次は一般応募者との合同審査となり、内容もより本格的になっていく。

そして、その様子は一般公開される。

つまり、わたしの姿が世の中に発信されるということ——夢にぐっと近づいている実感に、胸が高鳴った。

うれしい。

ただただ、誇らしかった。


結果発表が終わって会場の外に出ると、すぐにハオの姿が目に入った。

……ああ、またナンパされてる。

彼が女の子に声をかけられるのなんて、もはや日常茶飯事だ。

あのルックスであの空気感、しかもあの黒髪。

そりゃ目立つよね……。


「もしよかったら、これからご飯でも行きませんか?」


「……いや。

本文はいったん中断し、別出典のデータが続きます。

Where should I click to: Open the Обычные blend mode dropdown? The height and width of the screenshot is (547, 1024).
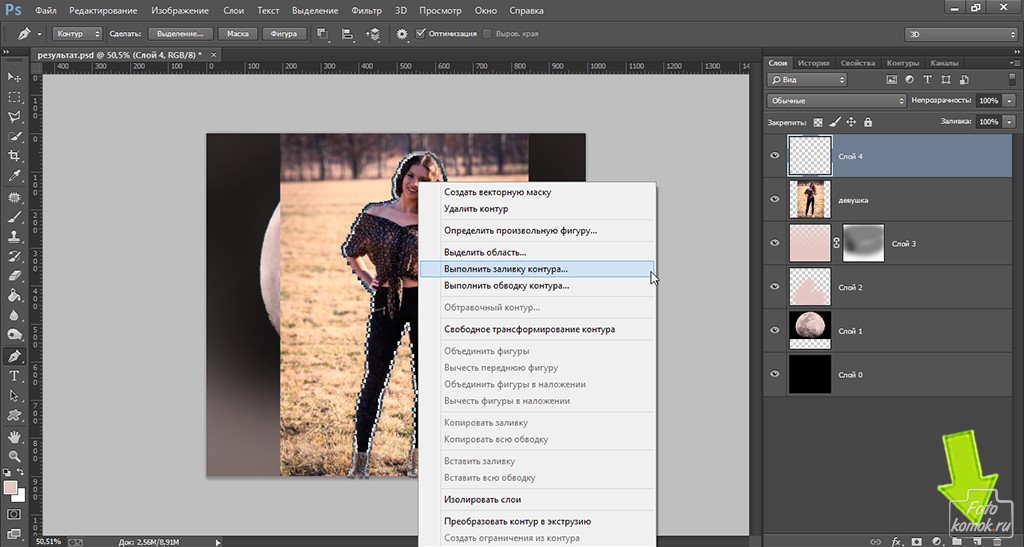click(x=836, y=101)
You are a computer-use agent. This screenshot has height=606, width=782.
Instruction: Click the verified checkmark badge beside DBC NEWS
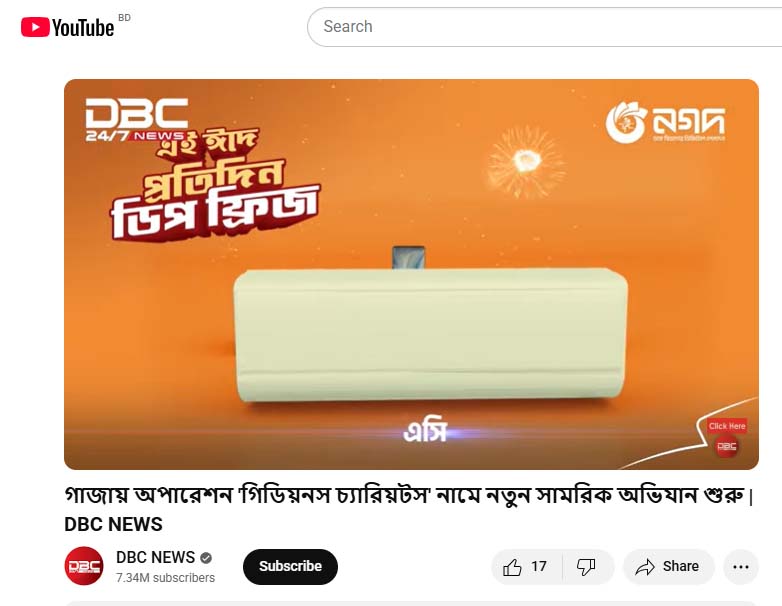pos(206,558)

今、人を待っているので」


……へぇ、いつもわたしには平然と冷たいくせに、初対面の人にはちゃんとやんわり対応してるのね。


「待っている間、少しだけでも……」


なかなか食い下がらない女の子たち。

ハオ、どうするの……?

まさか、押し切られてどこか行っちゃうなんてこと、ないよね……?

そんな不安が一瞬、心をよぎった——けれど。


「いや、大切な人を待っているので」


その言葉に、風が止まった気がした。


……大切な人?

え、いまハオ、わたしのこと“大切な人”って言った……!?

もうそれだけで、胸が爆発しそう。


言いたくてたまらなかった。

わたし、合格したの!って。

もう、じっとなんてしていられない!


「ハオーっ!」


勢いのまま、わたしは彼に飛びついた。


「勢い、よすぎ」


苦笑まじりにそう言いながらも、ハオはしっかり受け止めてくれる。

……その腕の中が、あたたかい。


「ハオ、わたしね、合格したの! 次の審査に進めるって!」


笑顔が止まらない。

この瞬間を一番に伝えたいって思ったのは、やっぱりハオだった。


「おめでとう。……ここからが本番だな」


そう言って、わたしの頭をやさしくポンポンしてくれる。

その手の温もりが、ご褒美みたいに心にしみた。

——もしこれが毎回もらえるなら、わたし、いくらでも頑張れる。